# What to work on:
All lines from the one containing "You are a GUI" through the final line of the material below must appear exactly as they are, with nothing else.

◆ ◆ ◆ ◆ ◆ ◆ ◆

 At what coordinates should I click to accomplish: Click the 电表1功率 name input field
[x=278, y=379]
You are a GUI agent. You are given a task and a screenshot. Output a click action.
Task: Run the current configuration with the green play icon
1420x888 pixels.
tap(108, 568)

◆ ◆ ◆ ◆ ◆ ◆ ◆

# Exercise solution:
You are a GUI agent. You are given a task and a screenshot. Output a click action.
Task: Run the current configuration with the green play icon
1420x888 pixels.
tap(108, 568)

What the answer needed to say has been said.